Sihong Xie, Jing Wang, Mohammad Shafkat Amin, Baoshi Yan, Anmol Bhasin, Clement T. Yu, Philip S. Yu

DSAA 2015: 1-10


 

Abstract

This paper presents a simple and effective framework that can detect irrelevant short text contents following blogs and news articles, etc. in a context-aware and timely fashion. Nowadays, websites such as Linkedin.com and CNN.com allow their visitors to leave comments after articles, and spammers are exploiting this feature to post irrelevant contents. Visited by millions of readers per day, these websites have extremely high visibility, and irrelevant comments have a detrimental effect on the visiting traffic and revenue of these websites. Therefore, it is critical to eliminate these irrelevant comments as accurately and early as possible. Different from traditional text mining tasks, comments following news and blog articles are characterized by briefness and context-dependent semantics, making it difficult to measure semantic relevance. What's worse, there could be only a handful of comments soon after an article is posted, leading to a severe lack of information for semantics and relevance measurement. We propose to infer “context-aware semantics” to address the above challenges in a unified framework.

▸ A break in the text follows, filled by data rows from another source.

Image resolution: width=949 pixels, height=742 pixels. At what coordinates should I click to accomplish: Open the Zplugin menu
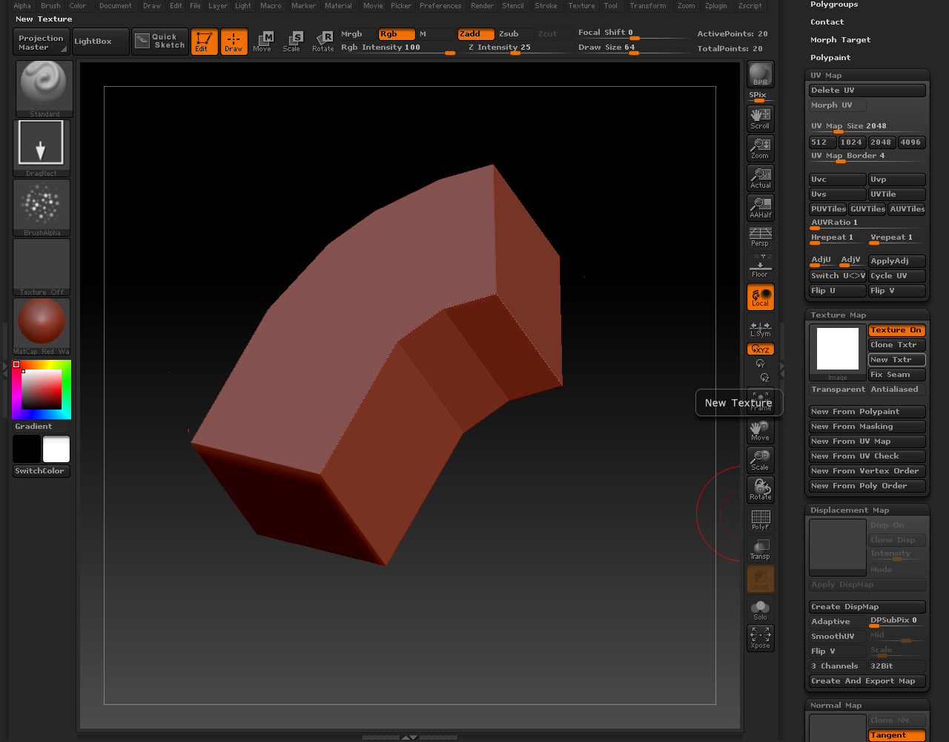coord(715,6)
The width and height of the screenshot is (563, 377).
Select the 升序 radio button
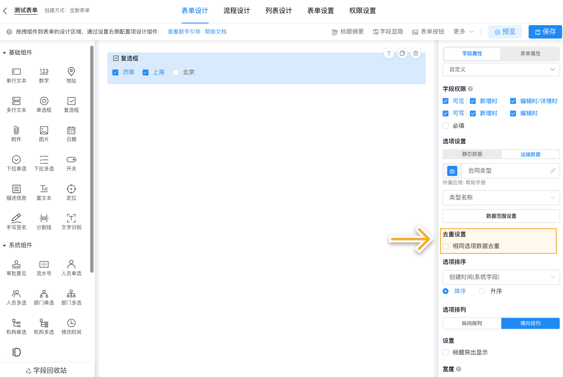tap(482, 291)
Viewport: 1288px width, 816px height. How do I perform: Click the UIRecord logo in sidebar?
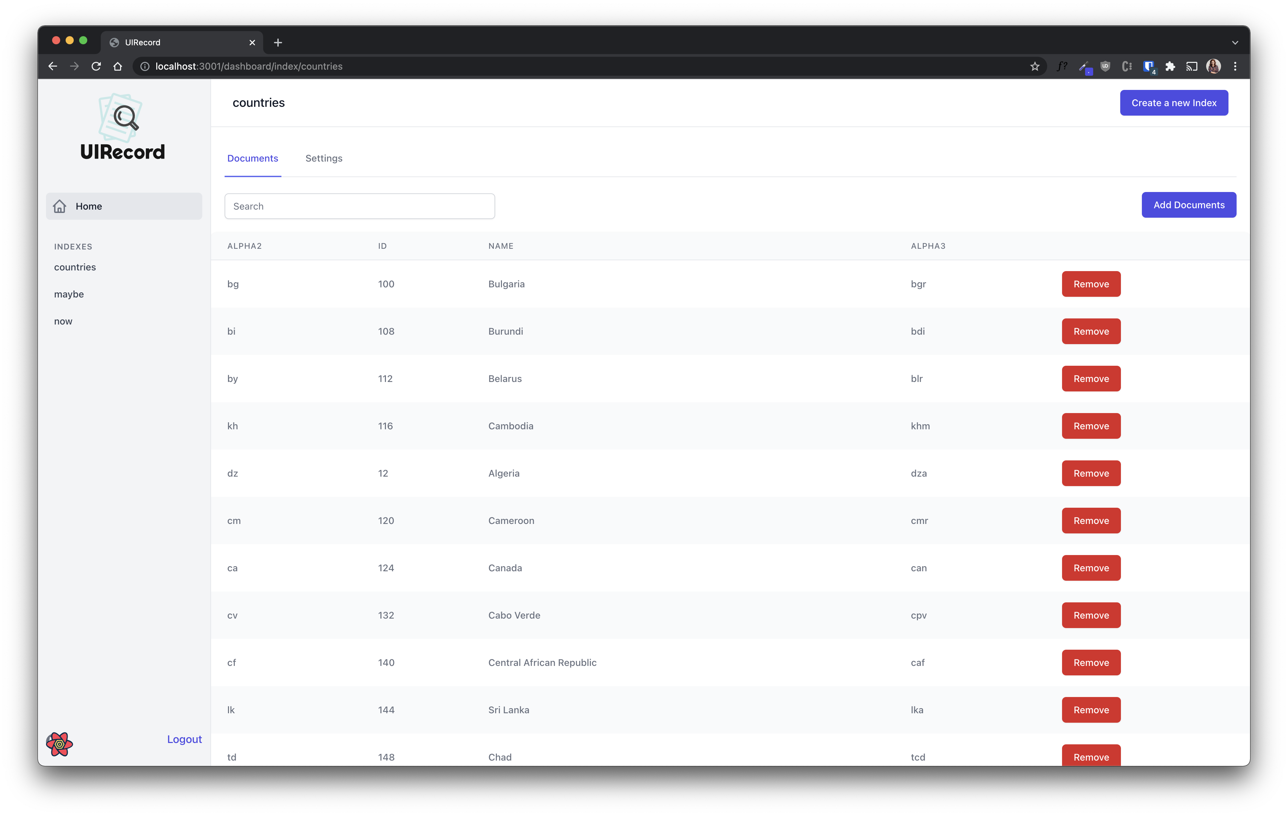point(122,127)
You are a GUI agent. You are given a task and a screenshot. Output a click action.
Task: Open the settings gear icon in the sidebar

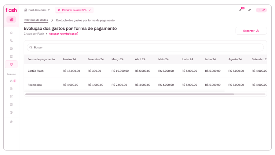11,122
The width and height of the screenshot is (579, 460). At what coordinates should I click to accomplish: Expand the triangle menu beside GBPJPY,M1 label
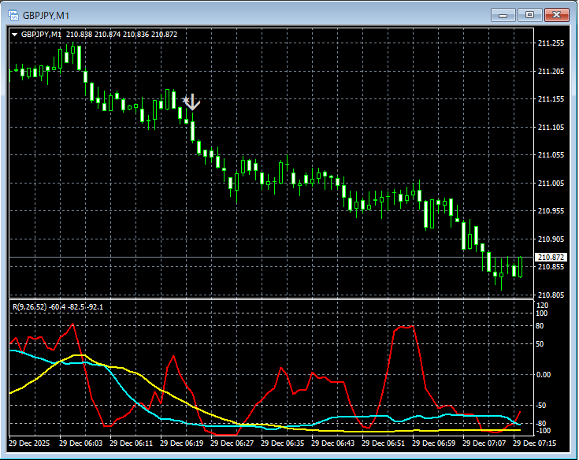coord(15,35)
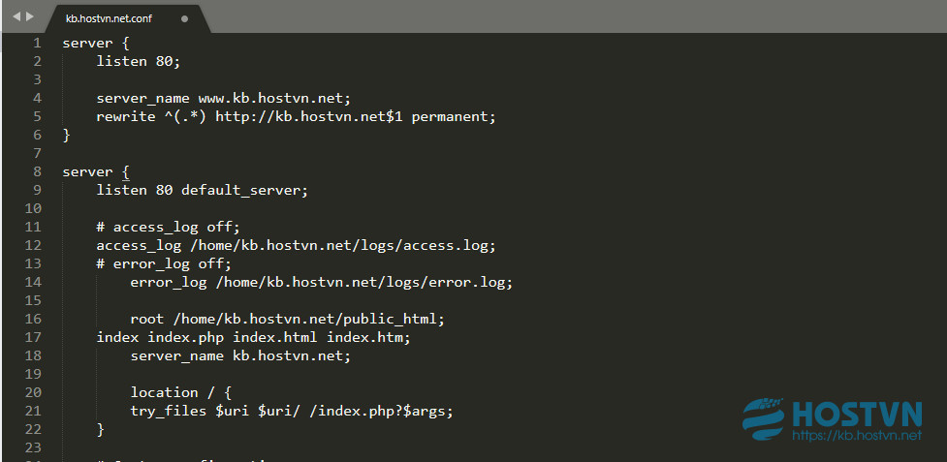Viewport: 947px width, 462px height.
Task: Click the 'server_name www.kb.hostvn.net;' text
Action: pyautogui.click(x=224, y=99)
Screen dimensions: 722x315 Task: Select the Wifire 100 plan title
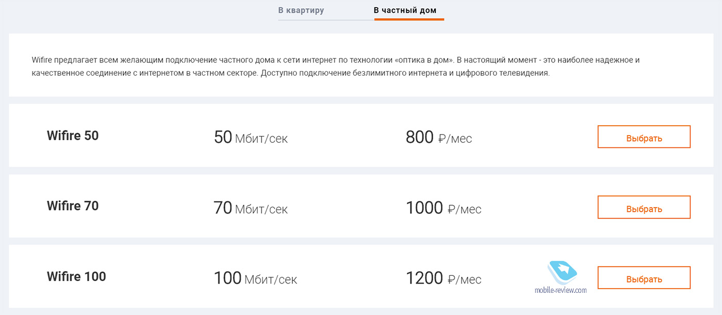tap(76, 276)
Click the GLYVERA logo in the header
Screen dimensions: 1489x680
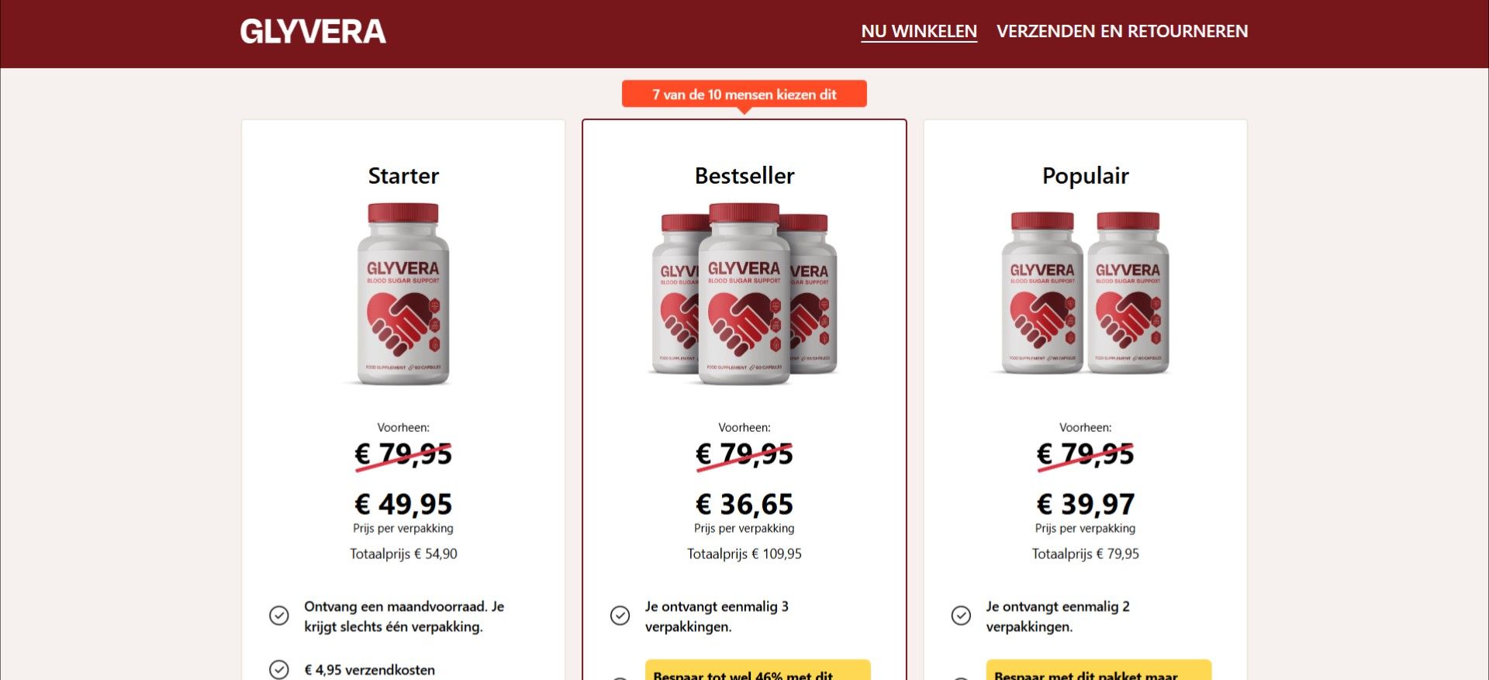[313, 32]
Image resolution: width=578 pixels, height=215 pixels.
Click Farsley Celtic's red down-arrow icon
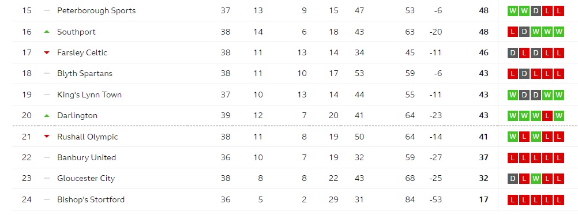pyautogui.click(x=47, y=52)
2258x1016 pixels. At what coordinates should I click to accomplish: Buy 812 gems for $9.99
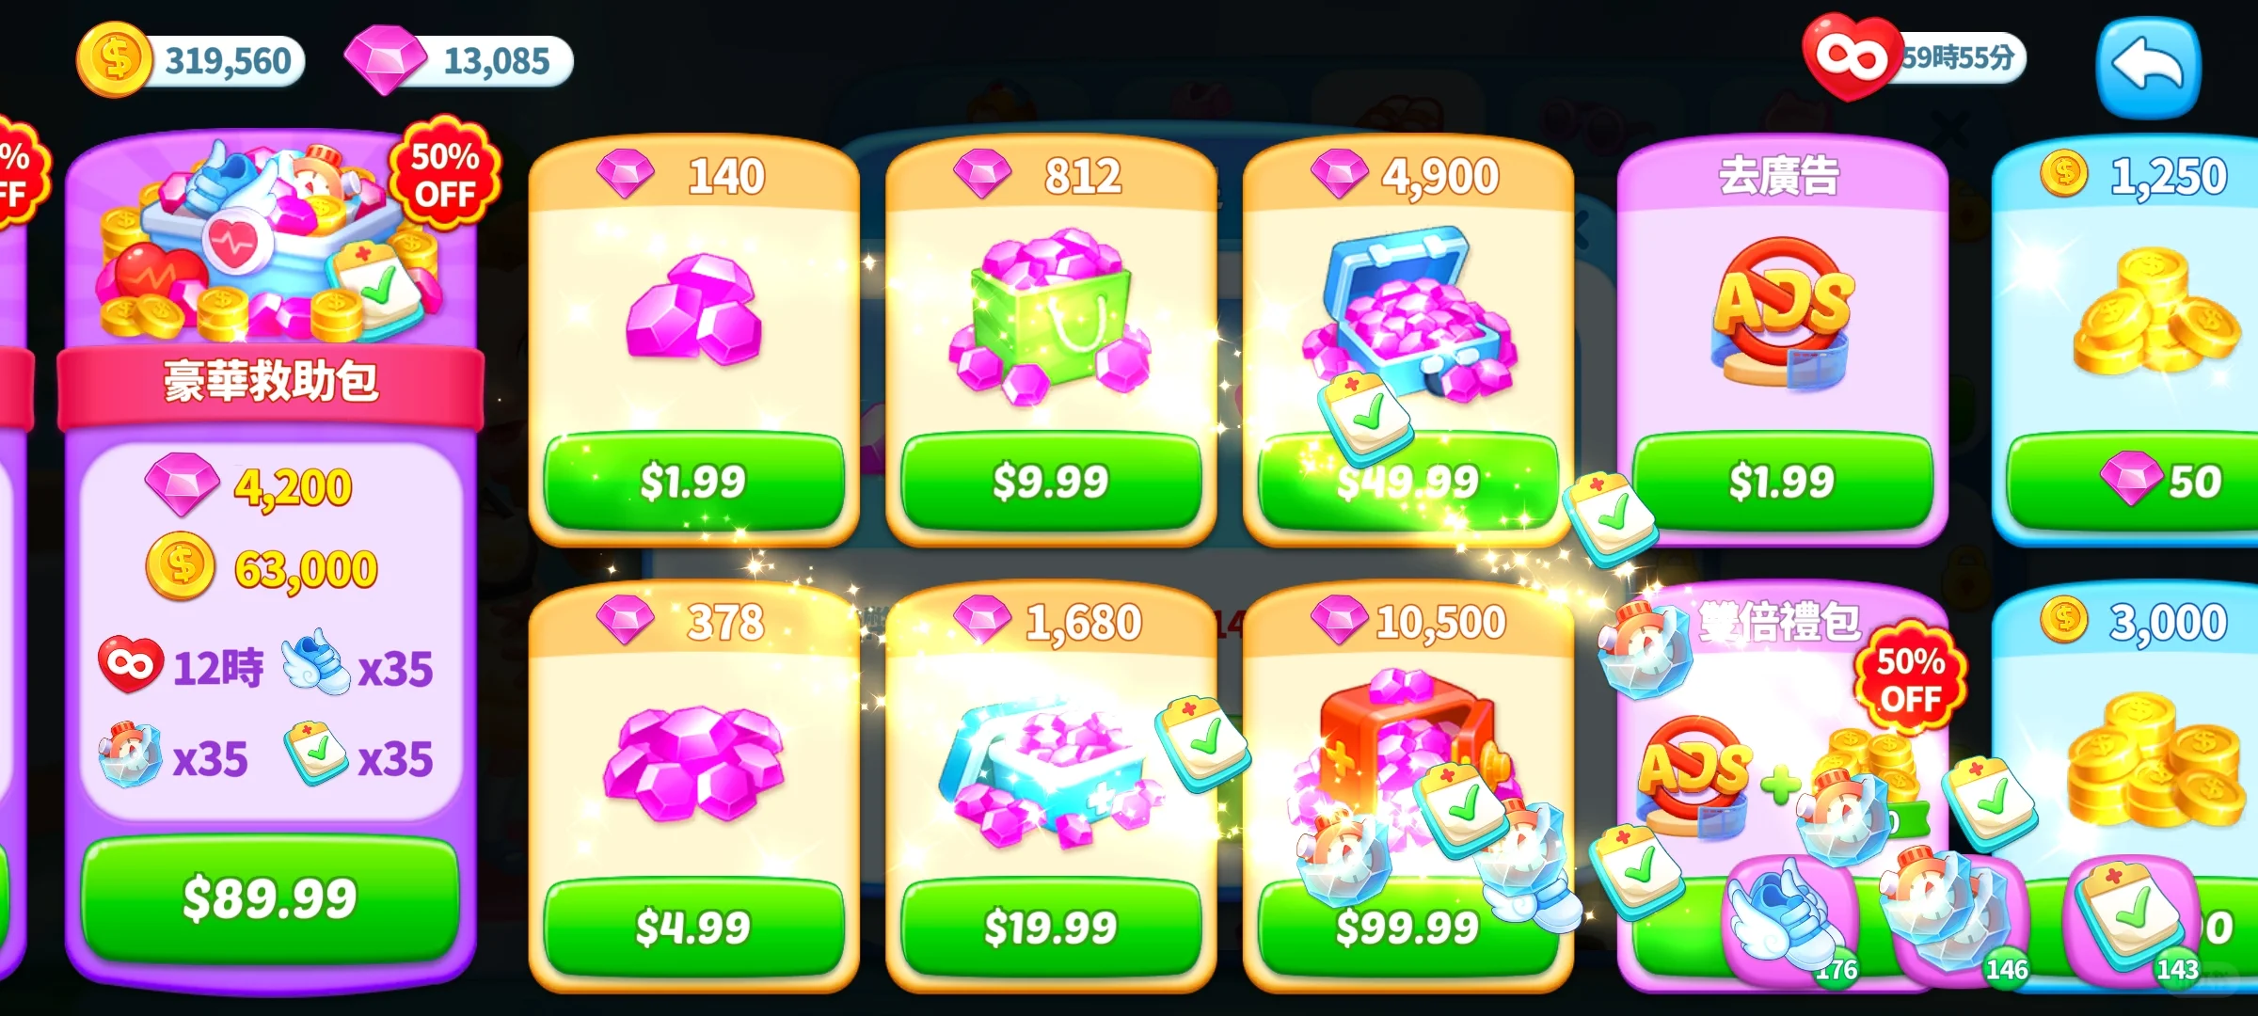coord(1051,482)
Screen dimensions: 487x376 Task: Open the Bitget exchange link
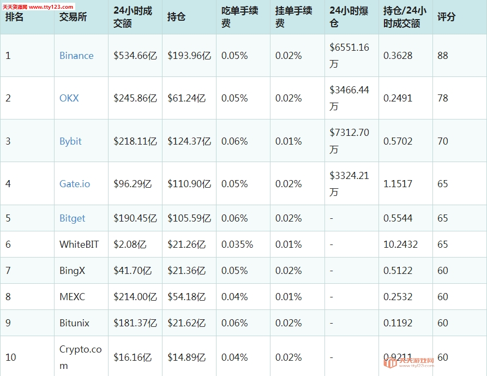(x=72, y=218)
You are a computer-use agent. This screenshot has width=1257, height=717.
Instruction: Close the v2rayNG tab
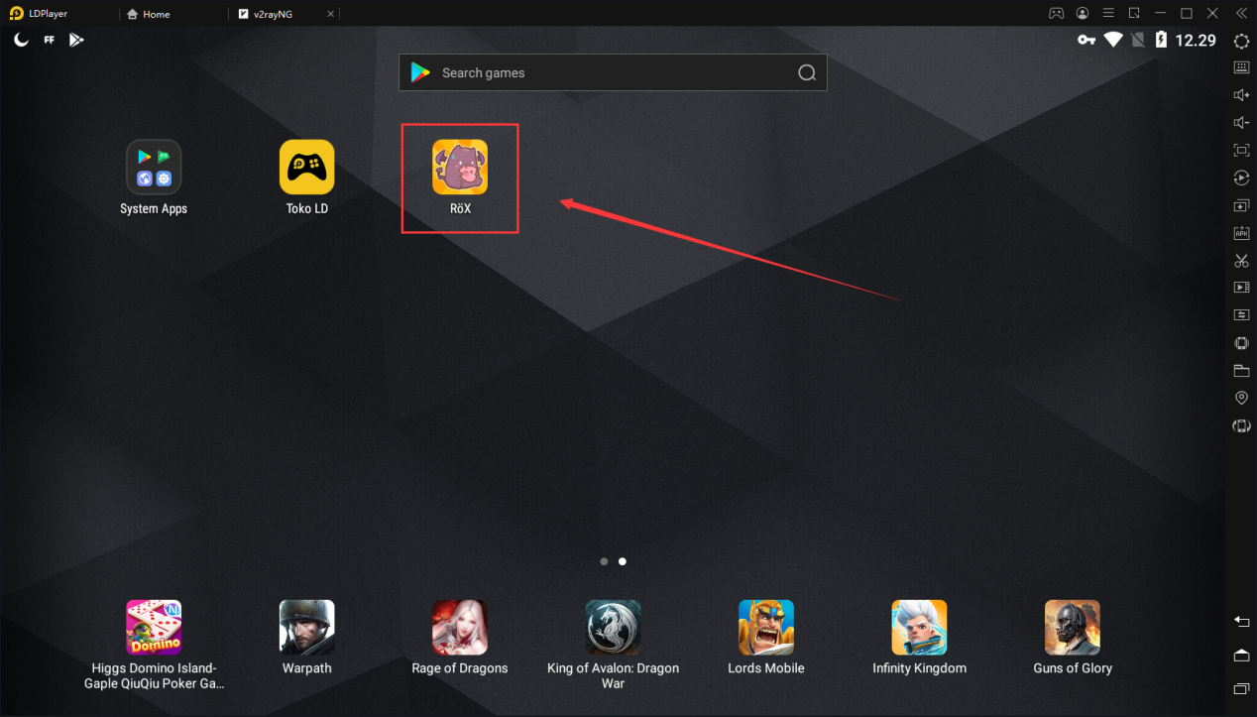click(x=330, y=14)
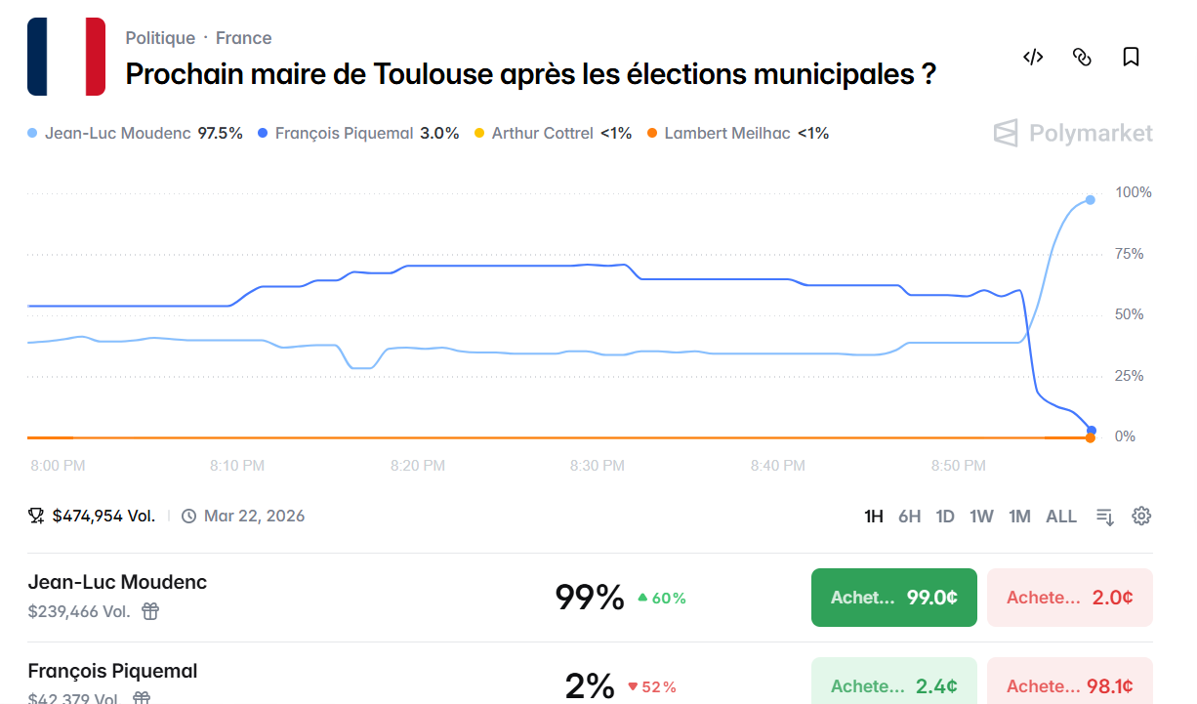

Specifically, we construct contexts for comments using either blocks of surrounding comments, or comments collected via a principled transfer learning approach. The constructed contexts mitigate the sparseness and sharply define context-dependent semantics of comments, even at the early stage of commenting activities, allowing traditional dimension reduction methods to better capture the semantics of short texts in a context-aware way. We confirm the effectiveness of the proposed method on two real world datasets consisting of news and blog articles and comments, with a maximal improvement of 20% in Area Under Precision-Recall Curve.